Data items
..............................

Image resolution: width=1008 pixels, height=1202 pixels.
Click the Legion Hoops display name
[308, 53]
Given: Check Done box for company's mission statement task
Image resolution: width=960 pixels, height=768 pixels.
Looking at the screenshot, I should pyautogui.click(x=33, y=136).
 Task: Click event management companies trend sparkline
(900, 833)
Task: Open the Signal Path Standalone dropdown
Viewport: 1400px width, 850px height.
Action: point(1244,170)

..............................

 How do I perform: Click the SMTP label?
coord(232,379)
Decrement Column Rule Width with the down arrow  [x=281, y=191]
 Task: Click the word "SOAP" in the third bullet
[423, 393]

..............................

Direction: Please change "dropdown" to "menu" in the listing lines starting at the one containing "Task: Open the" and ending at the one containing "Action: point(1244,170)", and return only those lines with everything else unchanged.

Response for this exercise:
Task: Open the Signal Path Standalone menu
Viewport: 1400px width, 850px height.
Action: point(1244,170)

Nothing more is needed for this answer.